Satish Agrawal's Blog

Wednesday, March 7, 2012

Basics of Cloud Security

Cloud evolution can be considered synonymous to banking system. In good old days, people used to keep all the valuable assets (money, precious metals, stones etc.) in their personal possessions and even in underground lockers. They could not trust the bank for depositing their hard earned money. Banking system evolved over the period of time and it took them almost half a century to build that trust. Regulators all across world played big role in creating a trusted legal and secured framework for banking and other financial services in India. . Today, people hardly keep any cash with them, . Most of us carry plastic money and transact digitally.

Cloud computing is also evolving the same way.

Robust cloud architecture with strong security implementation at all layers in the stack powered with legal compliances and government protection is the key to cloud security. As Banks are doing business despite frauds, thefts and malpractices, cloud security is going to get evolved but as much faster rate. Digital world has zero tolerance for waiting! Evolution is natural and is bound to happen.

So what are the steps typically a cloud service provider should follow in order to secure its cloud?

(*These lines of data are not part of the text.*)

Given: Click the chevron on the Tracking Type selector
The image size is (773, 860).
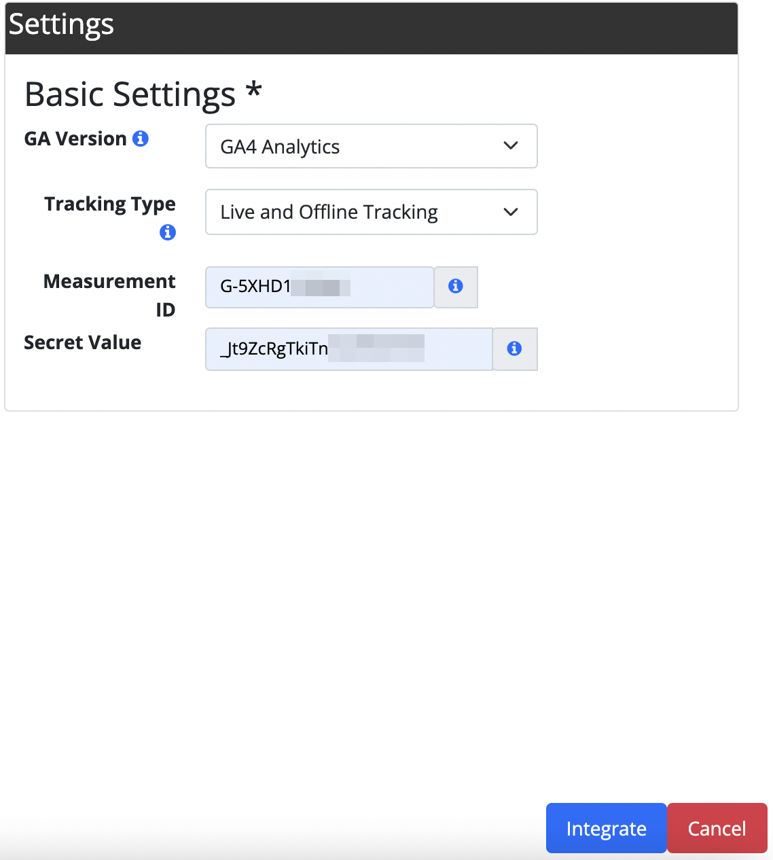Looking at the screenshot, I should point(511,212).
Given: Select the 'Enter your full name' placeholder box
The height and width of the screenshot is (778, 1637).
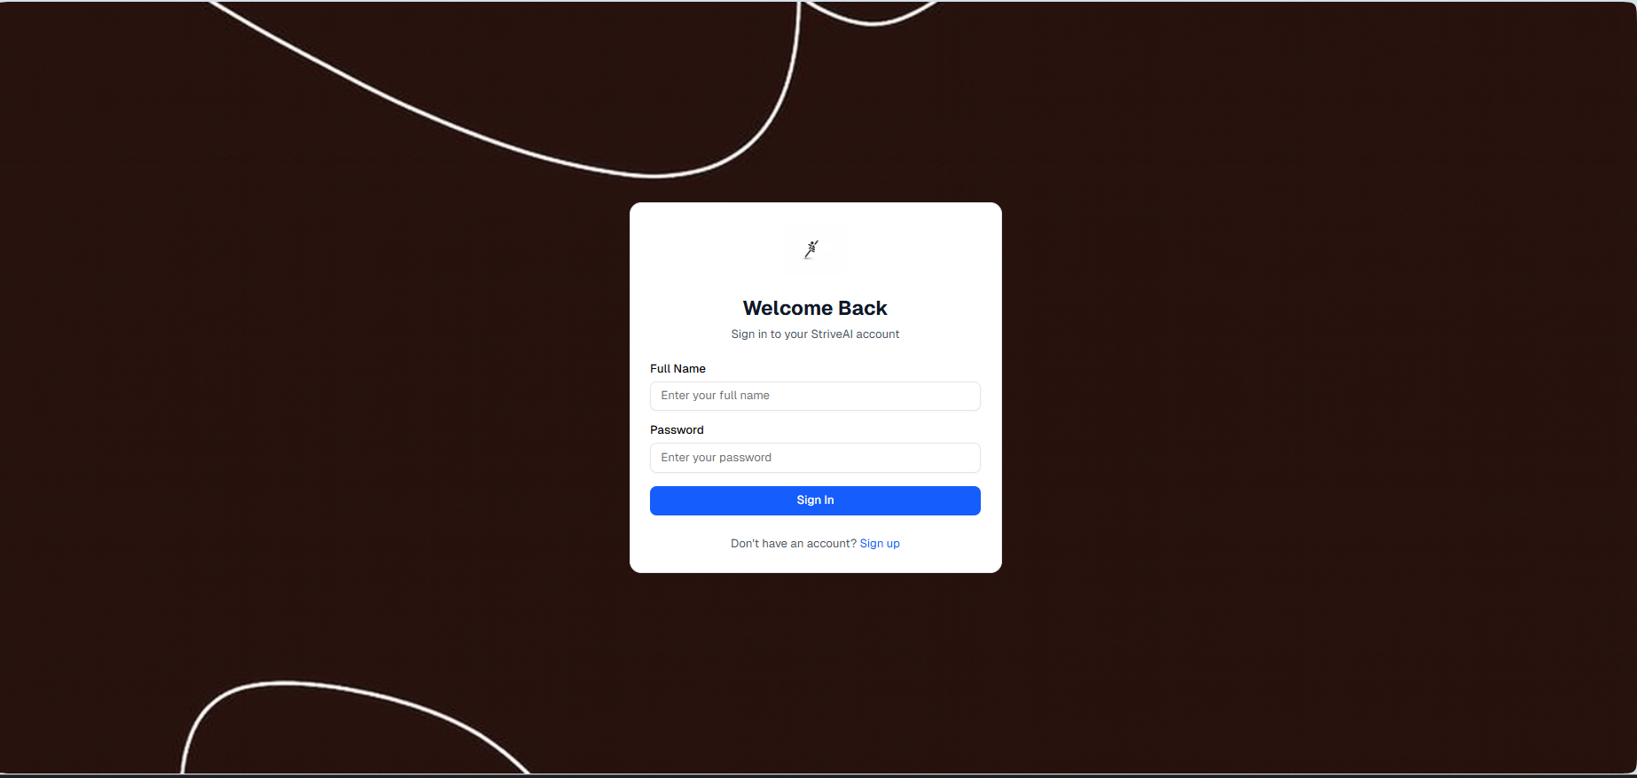Looking at the screenshot, I should [x=815, y=396].
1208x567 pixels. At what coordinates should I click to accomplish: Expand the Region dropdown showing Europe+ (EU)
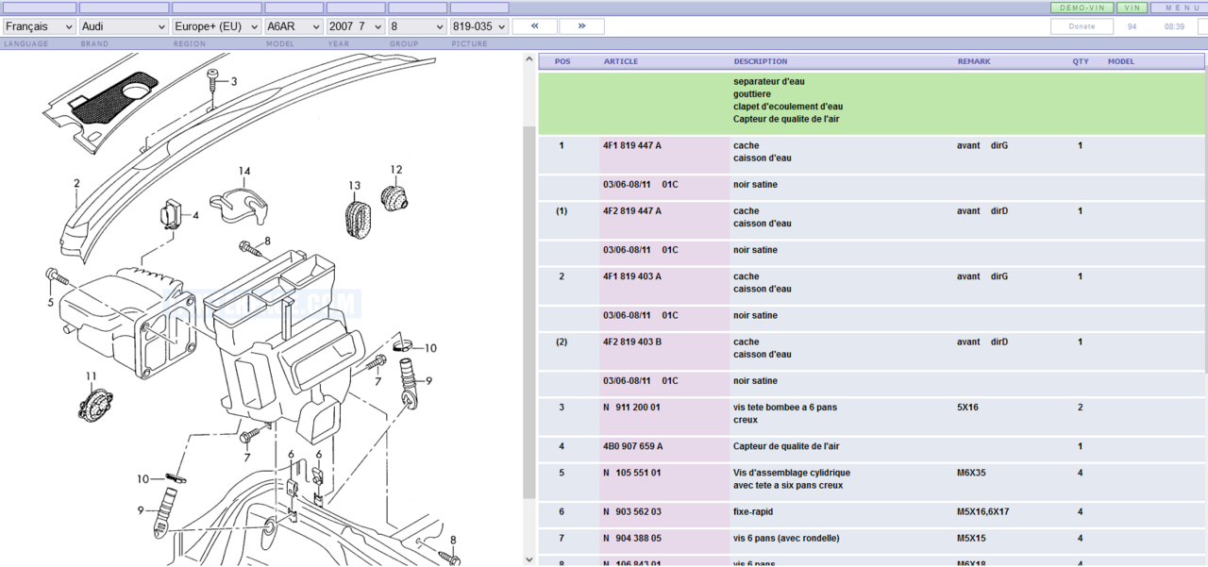pyautogui.click(x=216, y=26)
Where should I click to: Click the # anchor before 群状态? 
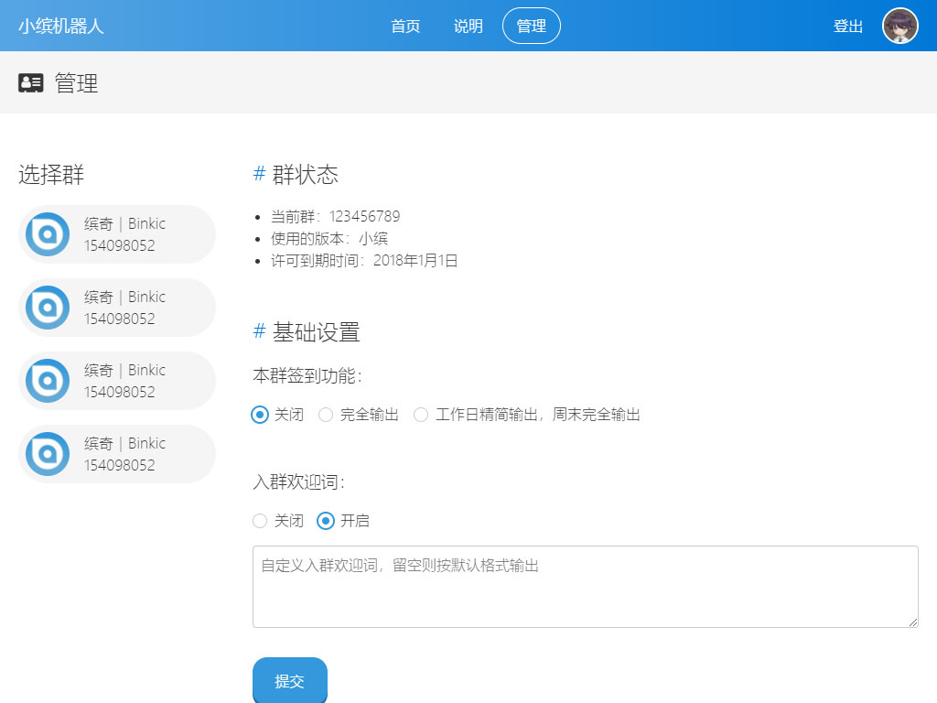tap(259, 175)
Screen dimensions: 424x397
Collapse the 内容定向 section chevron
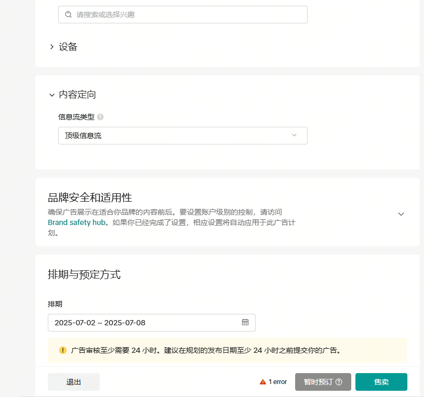coord(51,95)
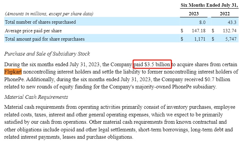Click the 147.18 average price value

[199, 31]
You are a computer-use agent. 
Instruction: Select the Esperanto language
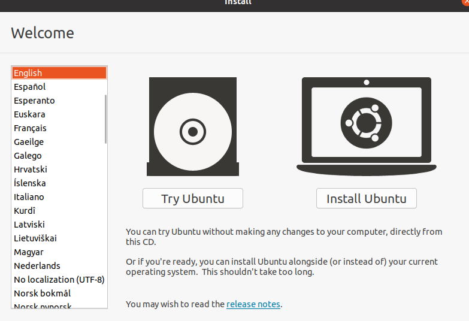[x=34, y=101]
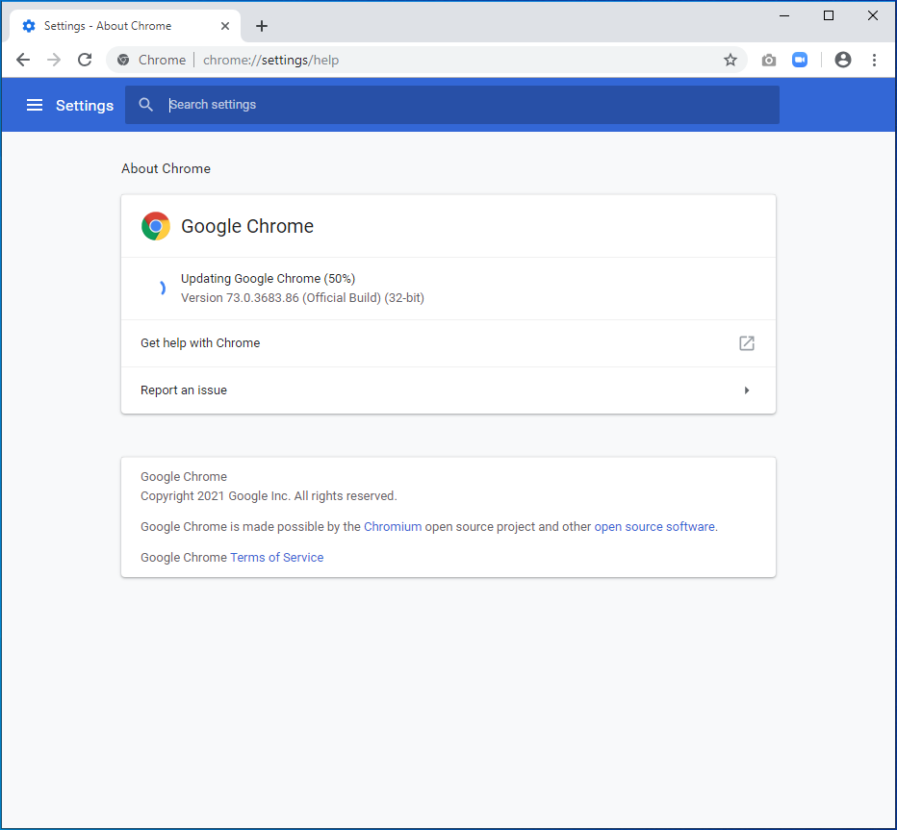Click the profile avatar icon

click(842, 60)
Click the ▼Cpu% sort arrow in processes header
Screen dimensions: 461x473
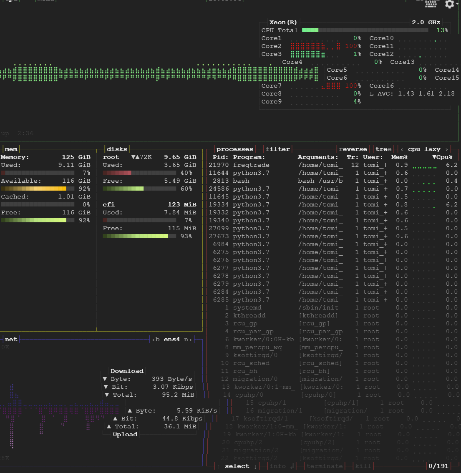pyautogui.click(x=441, y=157)
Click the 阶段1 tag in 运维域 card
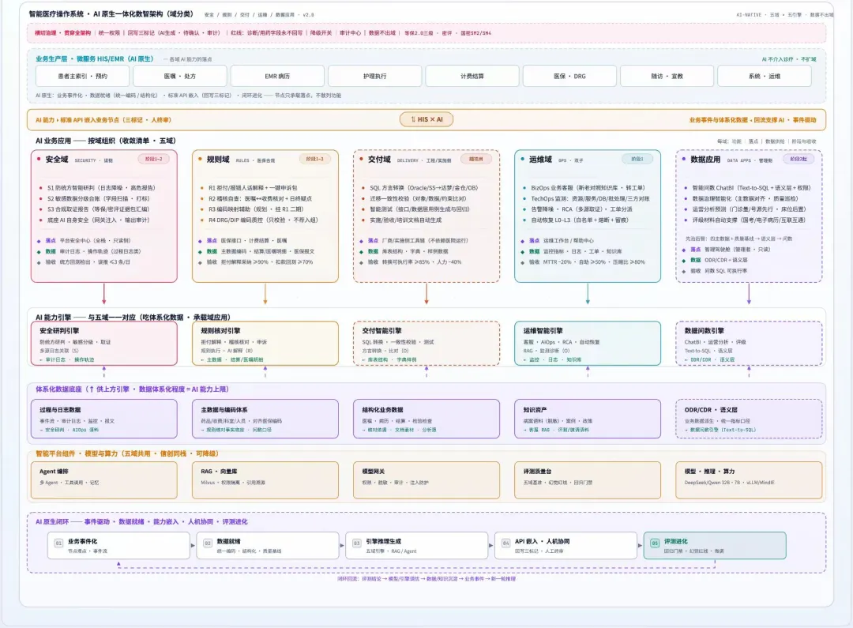 pos(637,159)
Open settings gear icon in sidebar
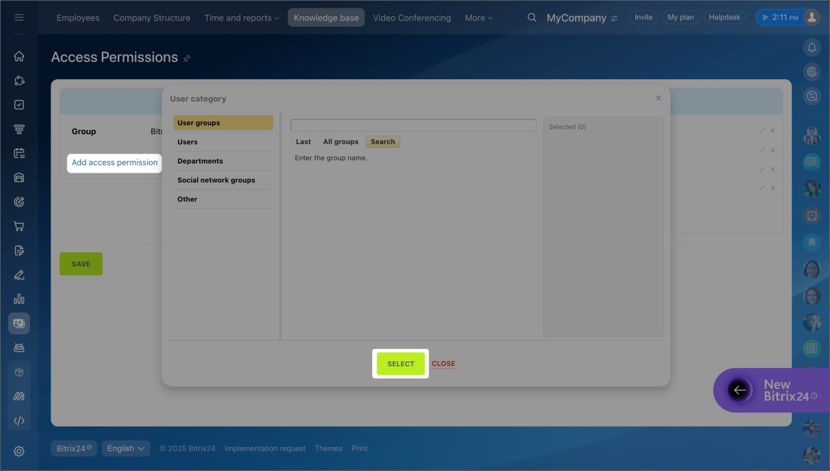The image size is (830, 471). [19, 452]

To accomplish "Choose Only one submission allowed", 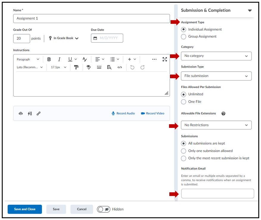I will pyautogui.click(x=184, y=151).
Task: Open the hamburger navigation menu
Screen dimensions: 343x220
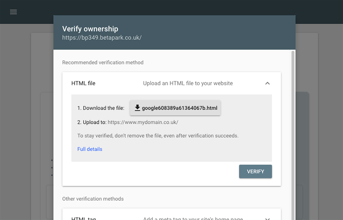Action: pyautogui.click(x=13, y=12)
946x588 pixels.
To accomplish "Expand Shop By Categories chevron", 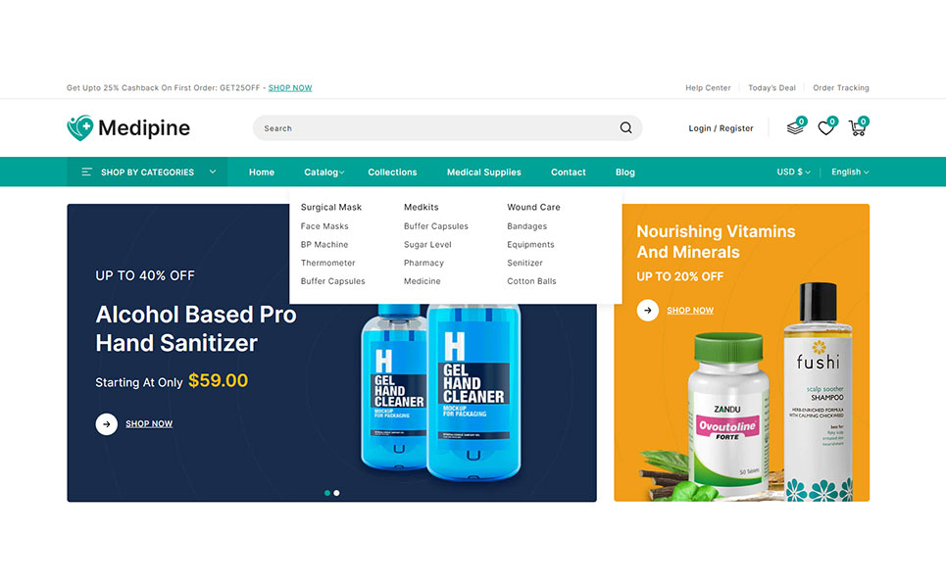I will 213,172.
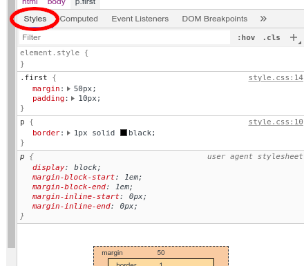Select the DOM Breakpoints tab
The image size is (304, 266).
pyautogui.click(x=215, y=19)
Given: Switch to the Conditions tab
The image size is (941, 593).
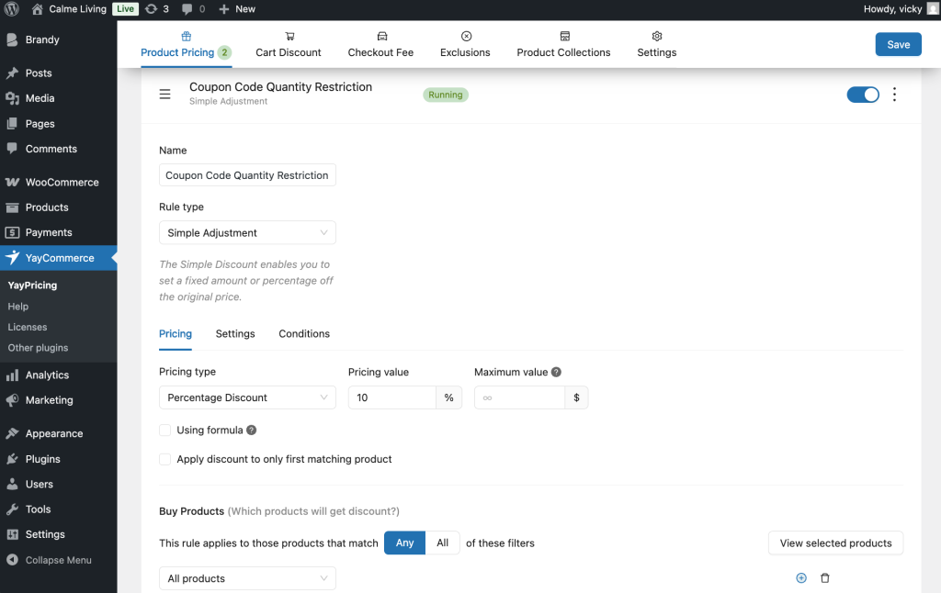Looking at the screenshot, I should click(x=304, y=333).
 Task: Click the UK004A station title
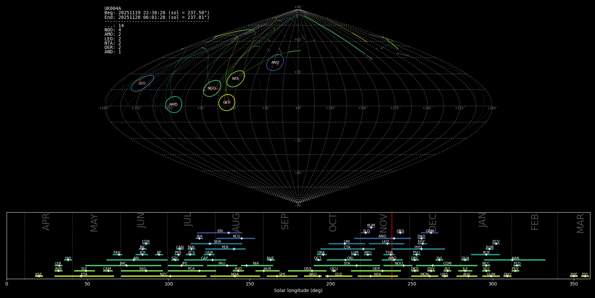(x=113, y=9)
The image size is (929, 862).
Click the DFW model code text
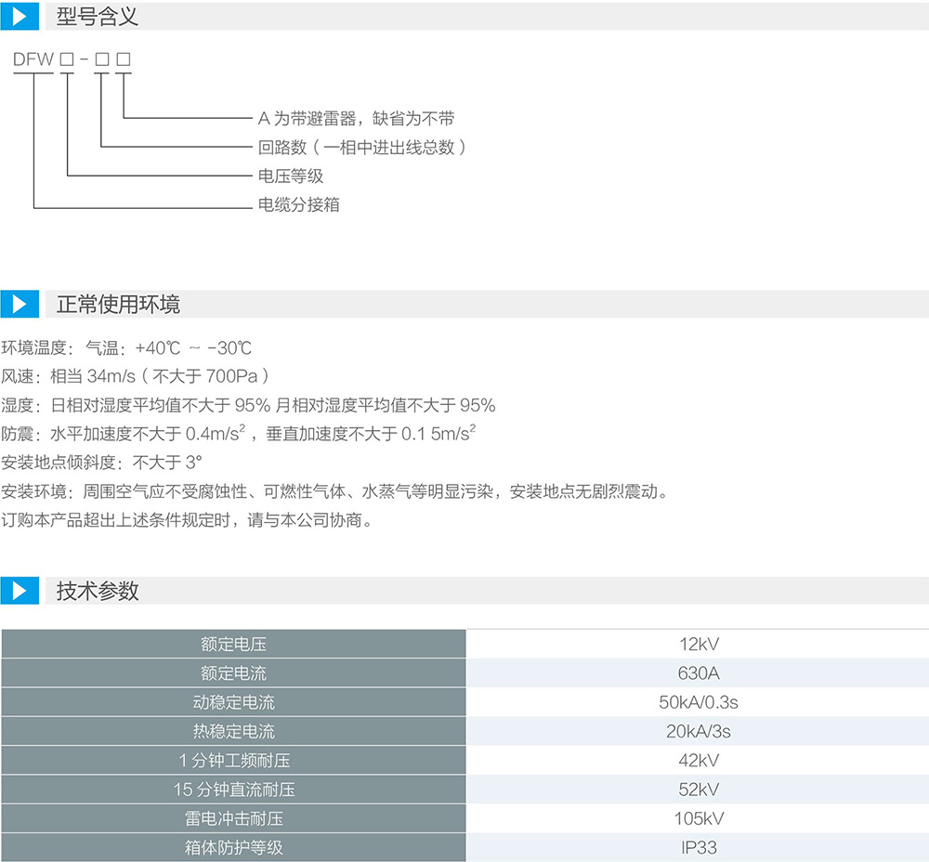tap(33, 60)
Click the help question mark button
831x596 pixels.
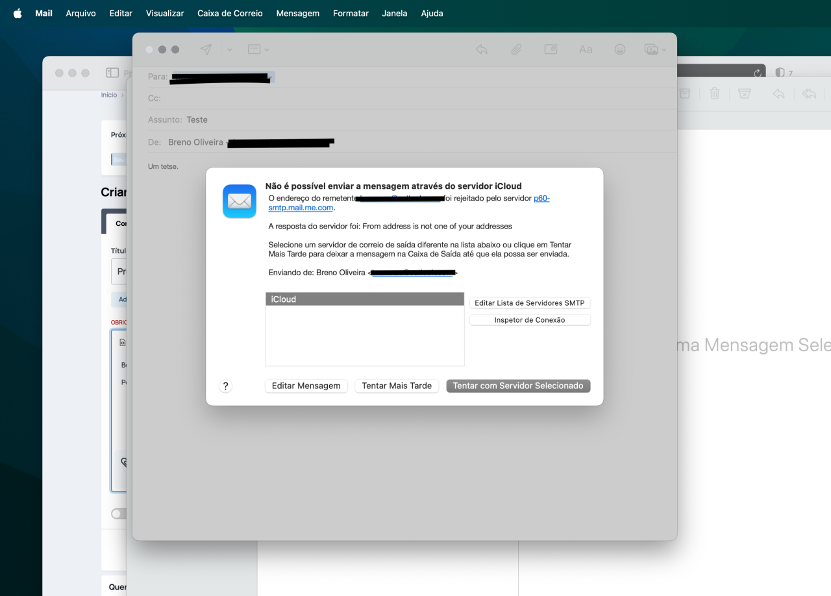225,386

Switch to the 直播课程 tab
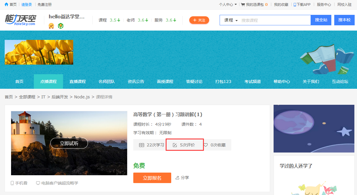[78, 81]
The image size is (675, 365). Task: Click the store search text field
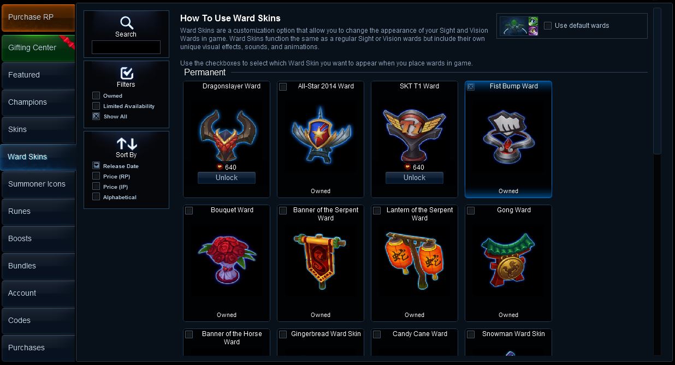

Cloud is complex and hence security measures are not simple too. Cloud needs to be secured at all layers in its stack. These levels are:

· Infrastructure

· Platform

· Application

· Data

At infrastructure level:

A sysadmin of the cloud provider can attack the systems since he/she has got all the admin rights. With root privileges at each machine, the sysadmin can install or execute all sorts of software to perform an attack. Furthermore, with physical access to the machine, a sysadmin can perform more sophisticated attacks like cold boot attacks and even tamper with the hardware.

Protection measures:

1. No single person should accumulate all these privileges.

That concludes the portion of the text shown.